WORK TASK:
Please output the section of the listing below that opens with the line containing "Facebook Group (639, 2476)" and closes with the line containing "All blog posts (986, 457)", exactly and with nothing else.

THE DATA Block Start

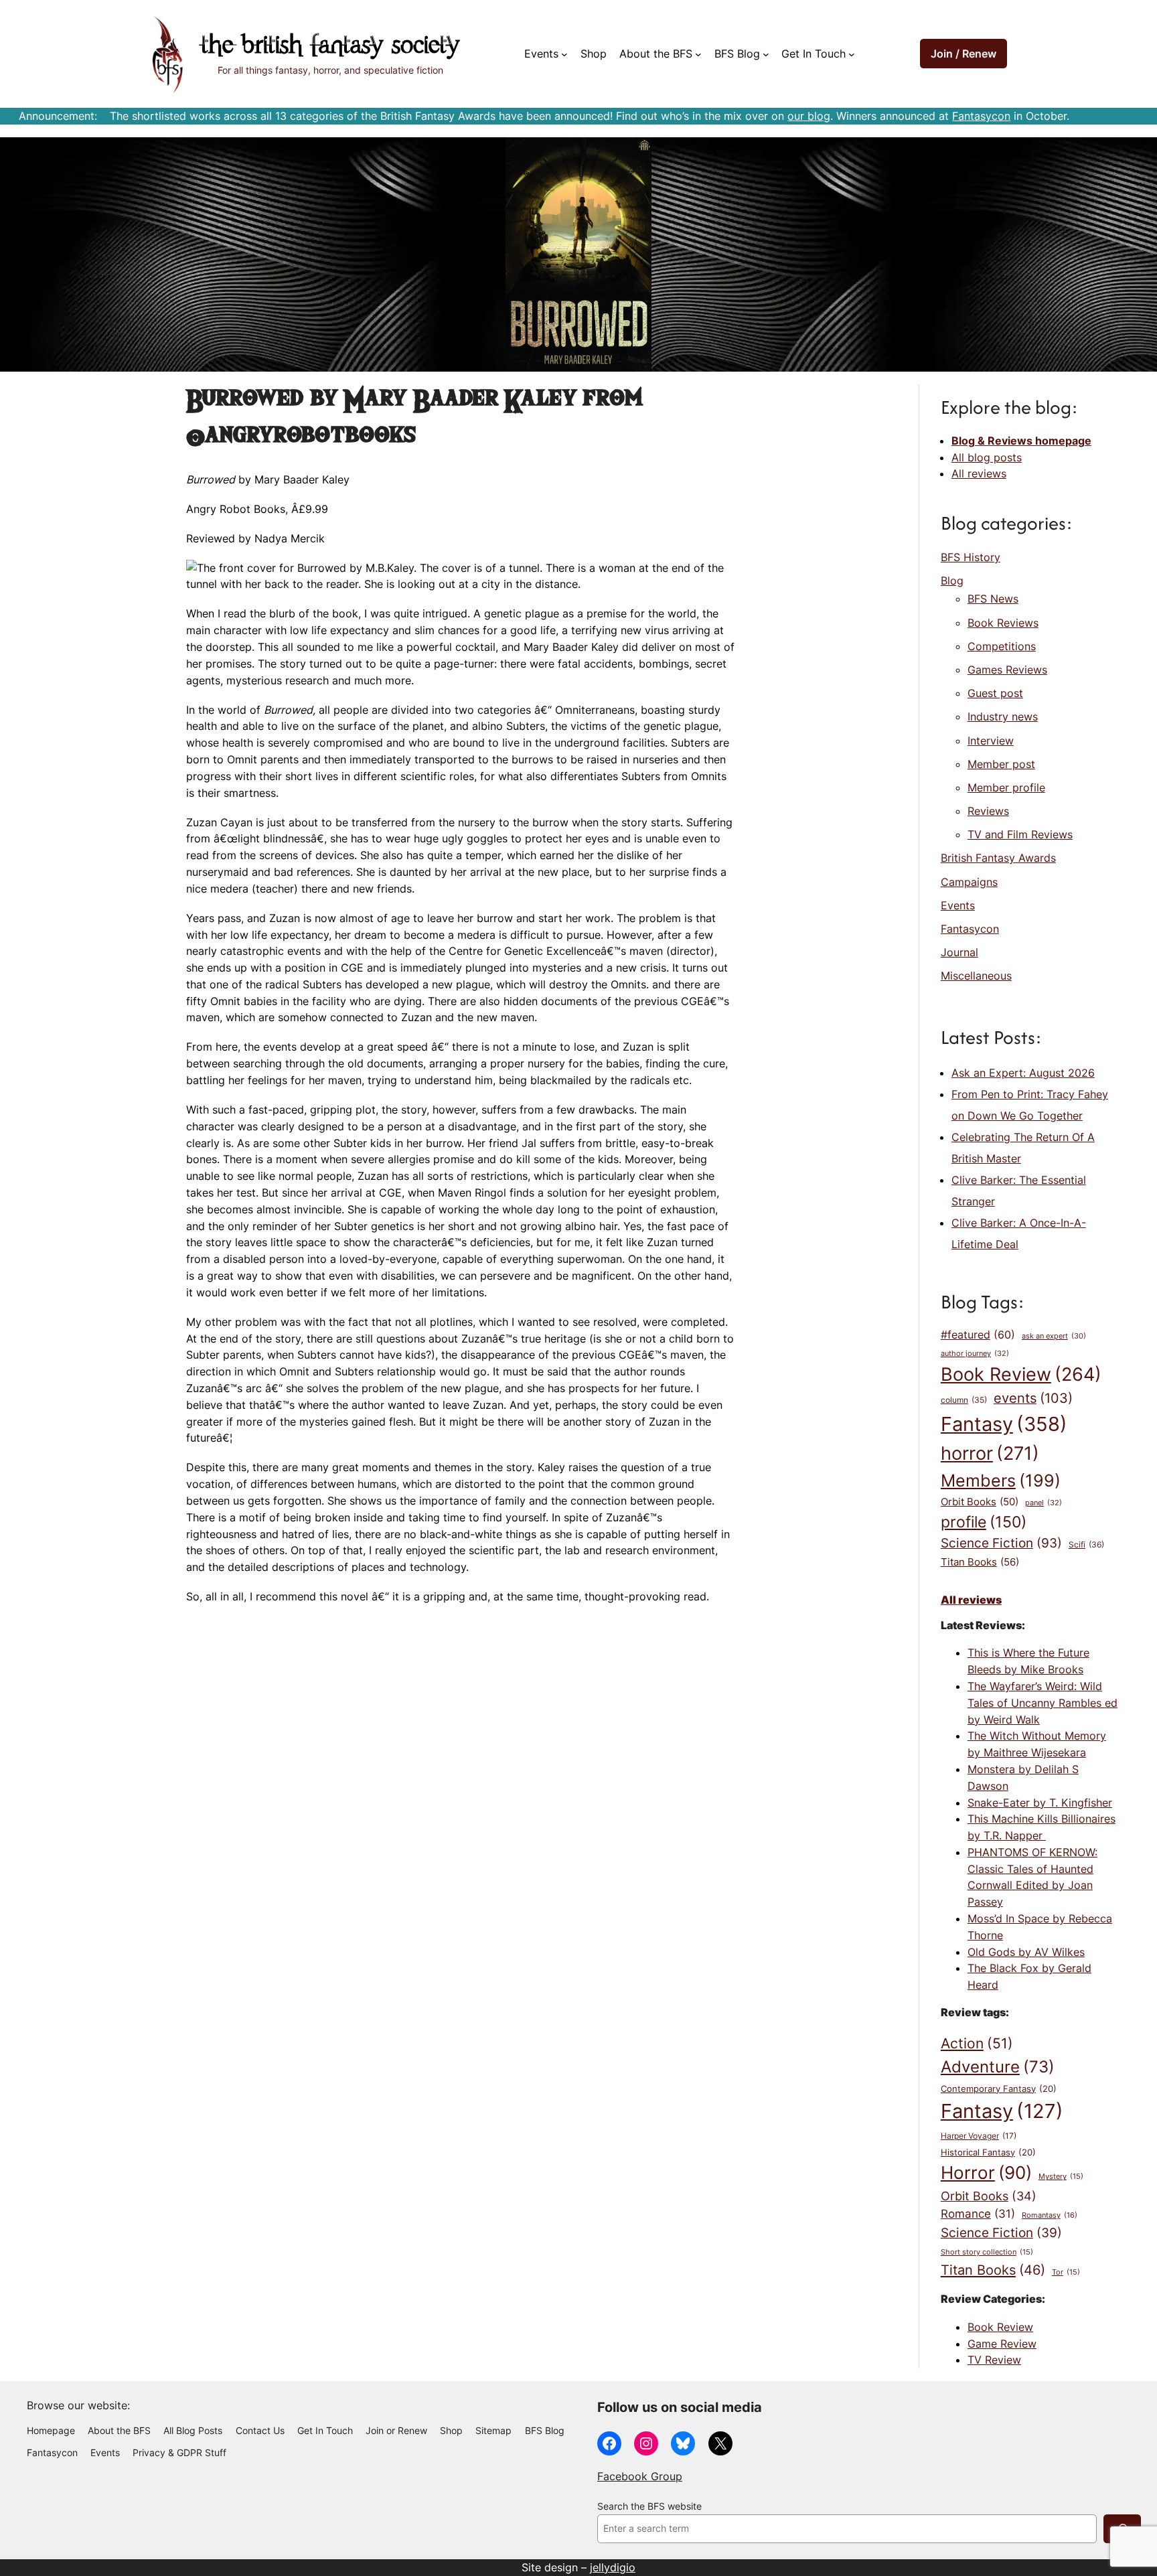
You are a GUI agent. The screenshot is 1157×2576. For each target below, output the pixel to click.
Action (977, 2043)
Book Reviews (1003, 622)
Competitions (1002, 646)
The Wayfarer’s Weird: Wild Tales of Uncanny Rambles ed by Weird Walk (1042, 1702)
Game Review (1002, 2343)
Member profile (1006, 787)
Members (1001, 1480)
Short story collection (987, 2252)
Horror (986, 2172)
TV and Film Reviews (1020, 834)
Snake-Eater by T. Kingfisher (1040, 1802)
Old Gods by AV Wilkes (1026, 1952)
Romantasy (1049, 2215)
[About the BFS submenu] (698, 54)
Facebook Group (639, 2476)
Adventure (998, 2066)
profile (983, 1522)
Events (958, 905)
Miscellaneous (976, 975)
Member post (1001, 764)
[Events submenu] (564, 54)
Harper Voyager (978, 2136)
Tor (1066, 2272)
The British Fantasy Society (330, 46)
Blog (952, 580)
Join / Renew (963, 53)
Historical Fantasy (988, 2152)
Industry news (1003, 716)
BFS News (993, 598)
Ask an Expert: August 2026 (1023, 1072)
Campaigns (969, 882)
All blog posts (986, 457)
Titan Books (980, 1562)
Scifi (1086, 1544)
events (1033, 1398)
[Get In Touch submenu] (851, 54)
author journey (975, 1353)
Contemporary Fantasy (999, 2088)
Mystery (1060, 2176)
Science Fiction (1001, 1543)
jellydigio (612, 2567)
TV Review (994, 2359)
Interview (991, 740)
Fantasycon (981, 116)
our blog (808, 116)
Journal (959, 952)
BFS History (970, 557)
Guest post (995, 693)
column (964, 1400)
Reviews (988, 811)
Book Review (1021, 1374)
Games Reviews (1007, 669)
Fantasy (1004, 1424)
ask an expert (1054, 1336)
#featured (978, 1335)
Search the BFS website (649, 2506)
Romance (978, 2213)
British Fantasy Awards (998, 857)
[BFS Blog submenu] (766, 54)
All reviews (978, 473)
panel (1043, 1502)
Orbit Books (979, 1502)
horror (990, 1453)
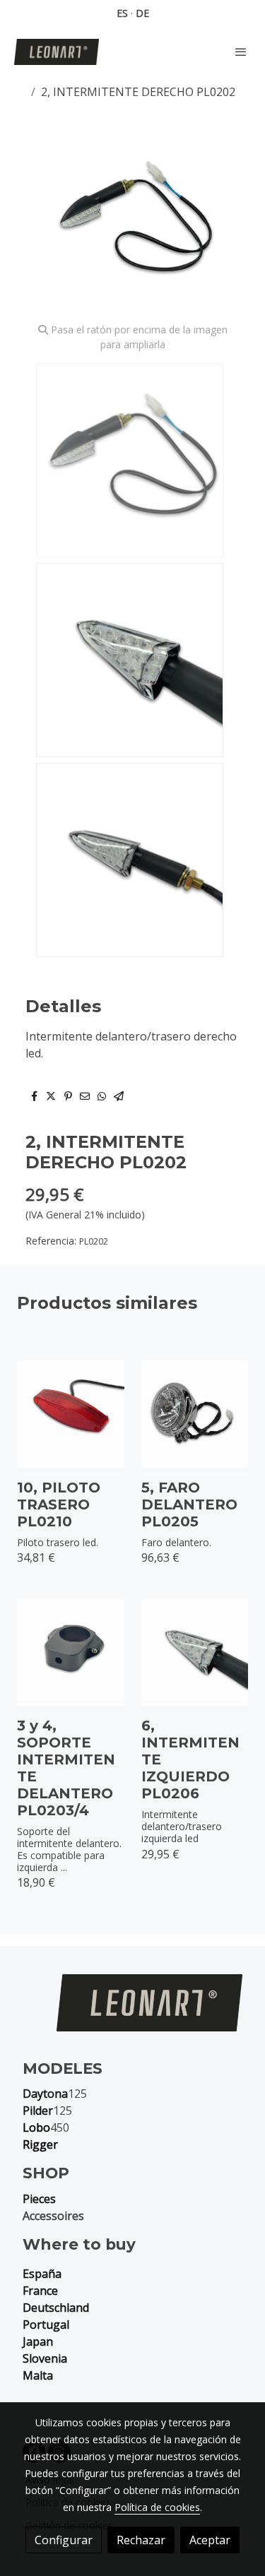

THE DATA Block End

FINISHED EXERCISE:
Facebook Group (639, 2476)
Adventure (998, 2066)
profile (983, 1522)
Events (958, 905)
Miscellaneous (976, 975)
Member post (1001, 764)
[Events submenu] (564, 54)
Harper Voyager (978, 2136)
Tor (1066, 2272)
The British Fantasy Society (330, 46)
Blog (952, 580)
Join / Renew (963, 53)
Historical Fantasy (988, 2152)
Industry news (1003, 716)
BFS News (993, 598)
Ask an Expert: August 2026 (1023, 1072)
Campaigns (969, 882)
All blog posts (986, 457)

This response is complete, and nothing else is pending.